- _Quoted text_
---*---
Thursday, November 06, 2008

America Gets Group Hug from Obama Nation


If all politics is local, effective politics is personal. The local paper is scratching its head trying to explain the precipitous decline in support of the Republican nominee from 77% in 2004 to a mere 66% in Tuesday's election. For a party that has had a stranglehold on our local elections since Lincoln, the lack of any sort of ground game, especially a face to face outreach to any undecideds, is astonishing. The Republican effort seemed limited to an ample supply of yard signs, one Sarah Palin's Traveling Circus rally just north of here and the annual chicken corn soup picnic. At no time was I ever contacted by an actual person acting on behalf of the McCain campaign. What I received was an unending series of robo-calls from anonymous voices telling me why Obama is wrong for American. I can't recall receiving any telling me why McCain was right for America. I even got suckered into participating in what I thought was a voter's survey. I should have realized right off that something was fishy when the lead question was whether I was more concerned about the economy or partial birth abortion. Being one of the duller knives in the drawer, I played along until I realized any answer to any question led to a canned negative statement about an Obama position. Wasting a couple of minutes until I had my "Hey, wait a second...." moment just ended up pissing me off. I imagine I was not alone in this. I got exactly one robo-call from the Democrats, a message from my buddy Bill Clinton urging me to vote and telling me where and when the polls opened.
---*---
Collection entries:
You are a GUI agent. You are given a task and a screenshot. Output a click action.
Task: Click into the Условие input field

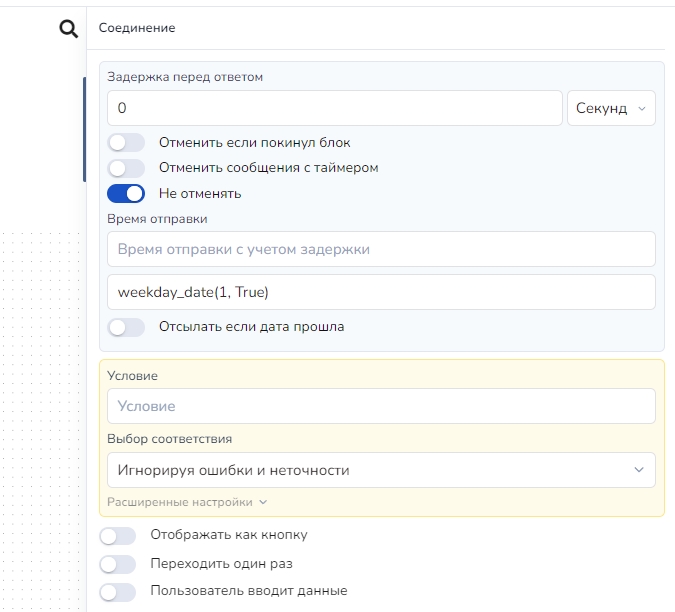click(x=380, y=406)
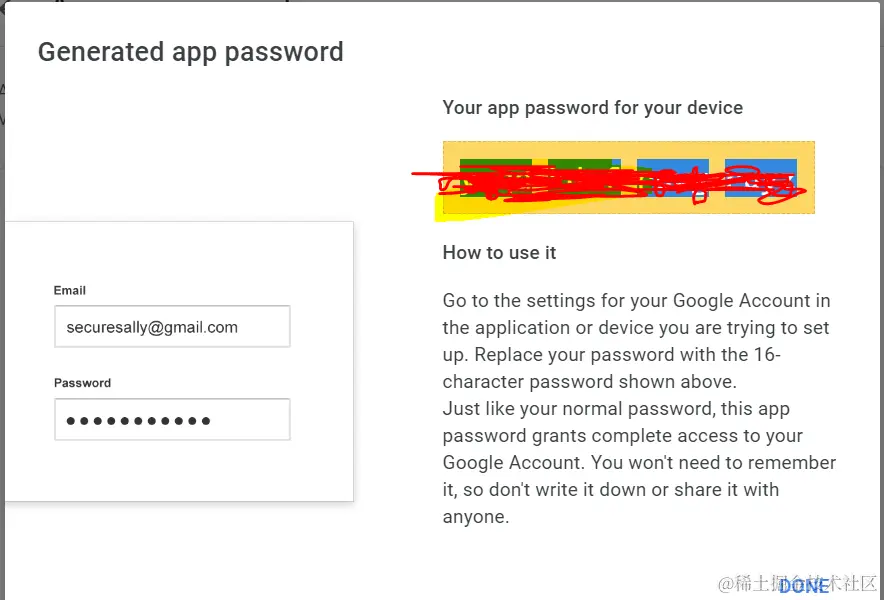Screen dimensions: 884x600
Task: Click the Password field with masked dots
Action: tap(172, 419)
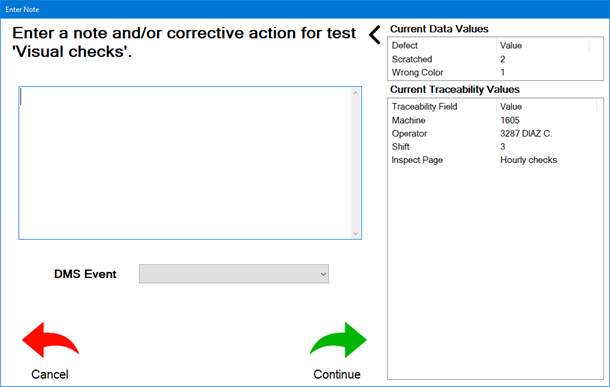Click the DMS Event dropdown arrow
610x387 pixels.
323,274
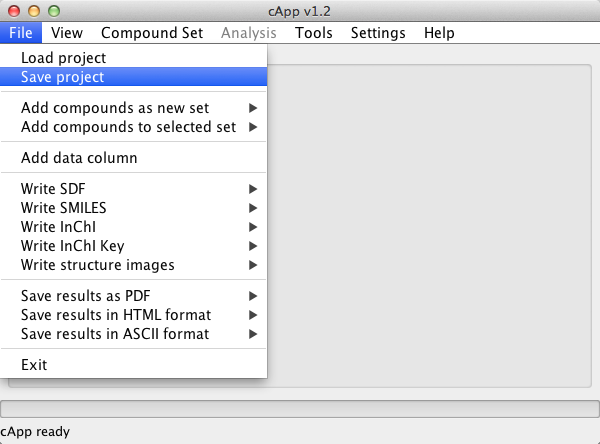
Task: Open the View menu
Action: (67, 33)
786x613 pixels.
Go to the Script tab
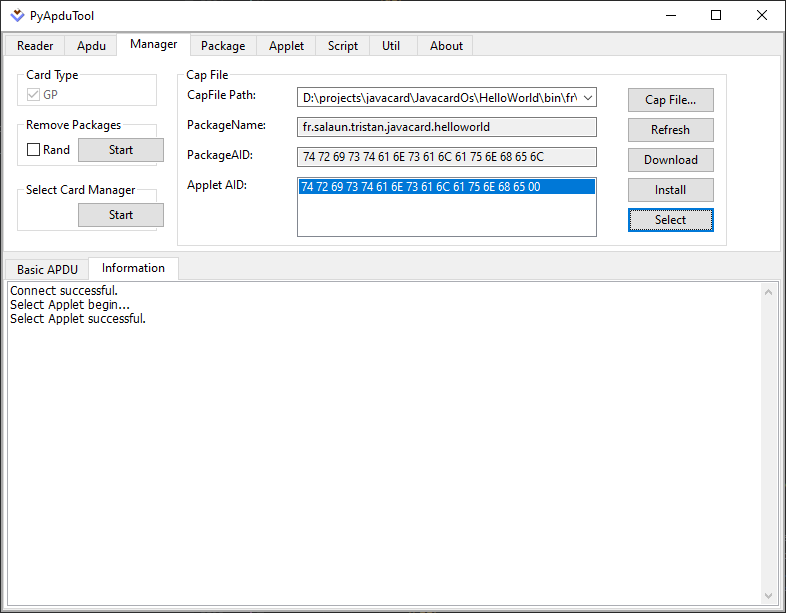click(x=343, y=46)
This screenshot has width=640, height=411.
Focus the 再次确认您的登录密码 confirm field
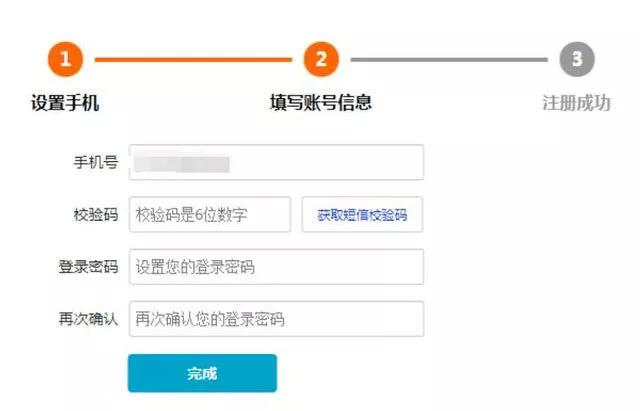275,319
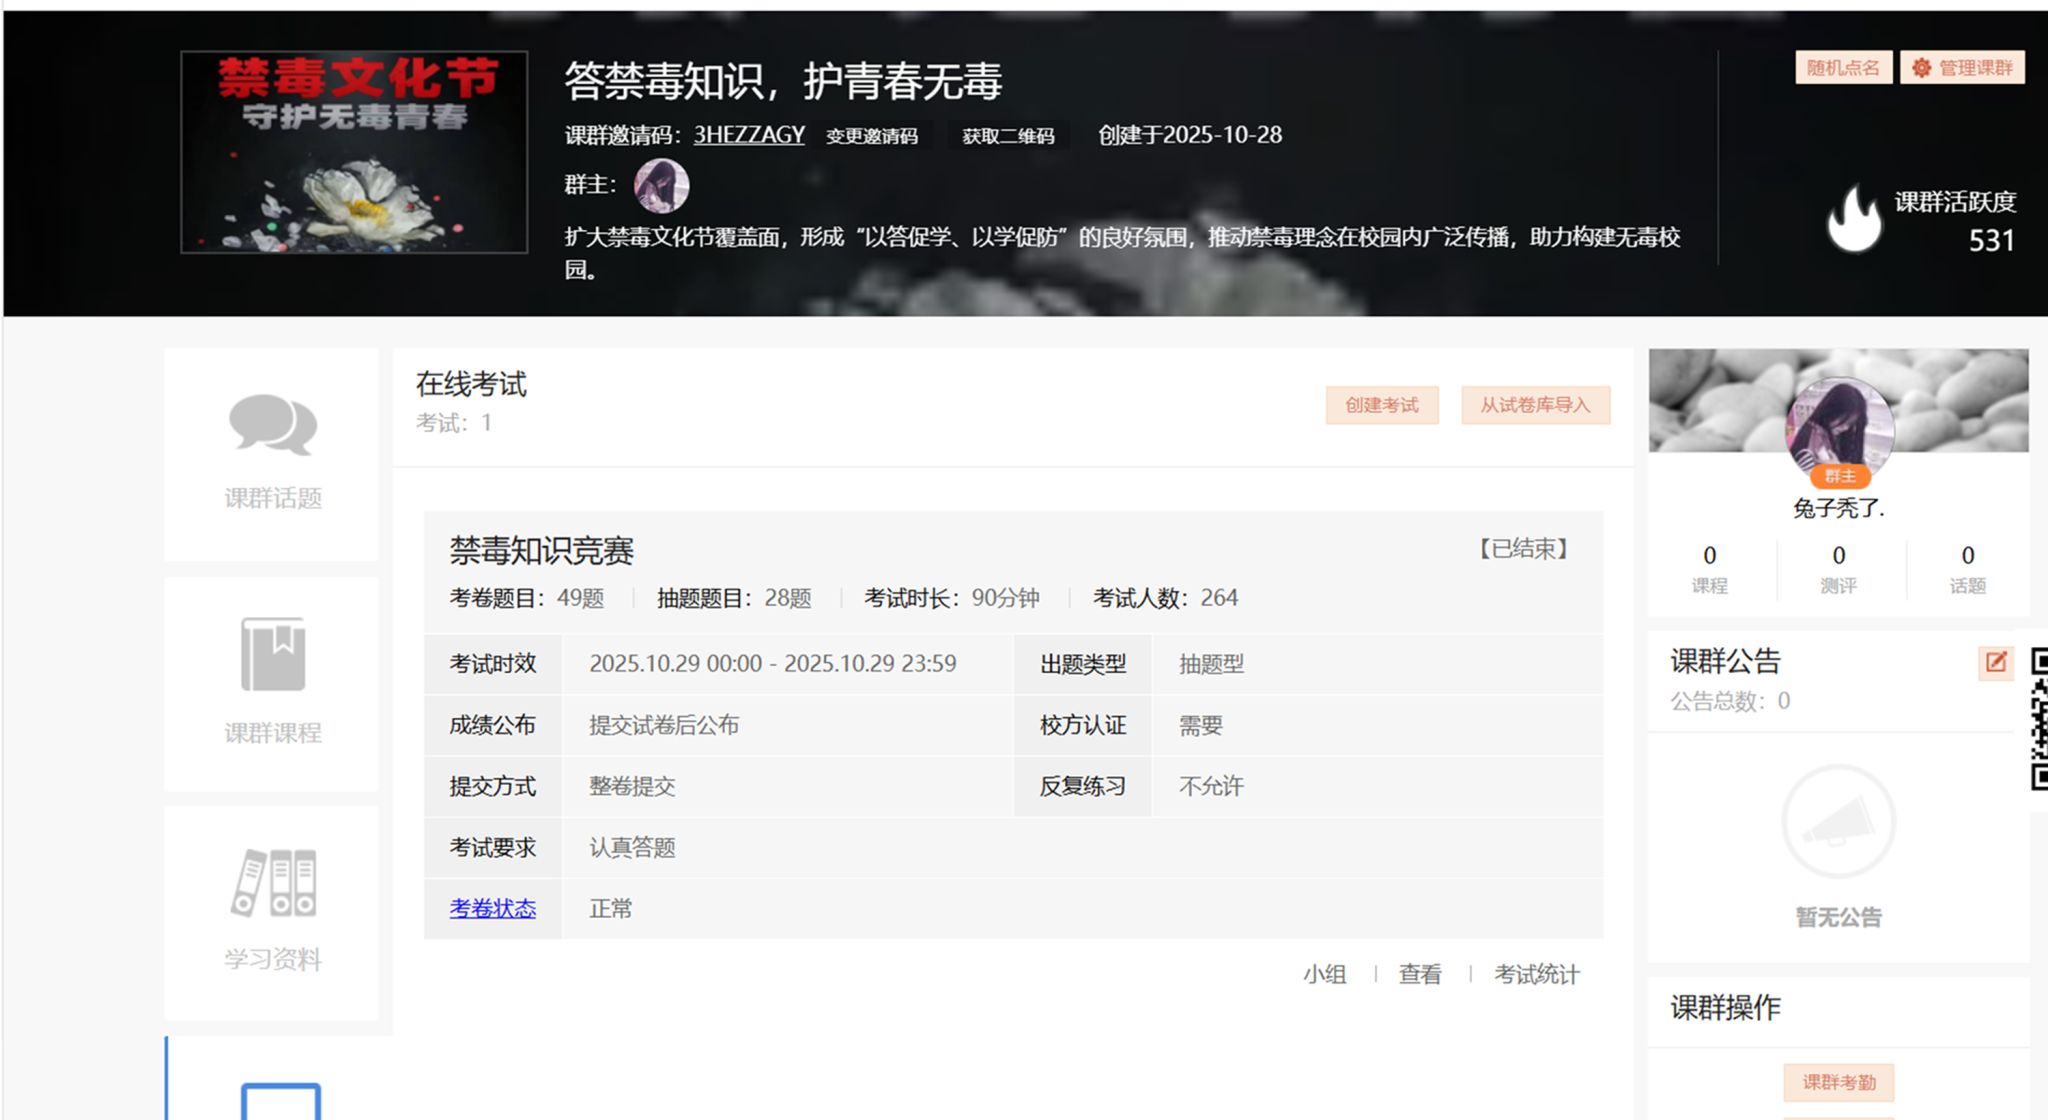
---*---
- _Written problem 1_
According to the election post, what share of local support did the Republican nominee get in 2004 and in Tuesday's election?
- _Written problem 2_
Carry on the election post from its final sentence.
The entries have no connection to the election post.

- _Exercise output 1_
77% in 2004 and 66% in Tuesday's election.

- _Exercise output 2_
My wife volunteered for the Obama campaign. She took the day off work to help get out the vote, work the polls and volunteer at the headquarters. Since the convention she would receive text messages from the campaign, asking what she thought of the debates or telling her where rallies were going to be held. Multiply that by thousands of districts, with tens of thousands of volunteers being made to feel that they count and are part of something bigger and more importantly, that they are making a difference. This happened all over the country, in latte sipping burbs and hillbilly heavens alike.


That was the brilliance of the Obama campaign. They used high tech communications to advance old style politics. They humanized the process. My district may never become one where Democrats can compete but there is a big foot in the door now. And it can't bode well for the future of the Republican party that, for the first time ever, the local high school went for the Democratic candidate. People will remember the smiling lady with the Obama button who offered them coffee while they were standing in line at the polls or the polite young black students who came to their door to offer them some literature. The "other" has a face now and somehow they seem not so very different.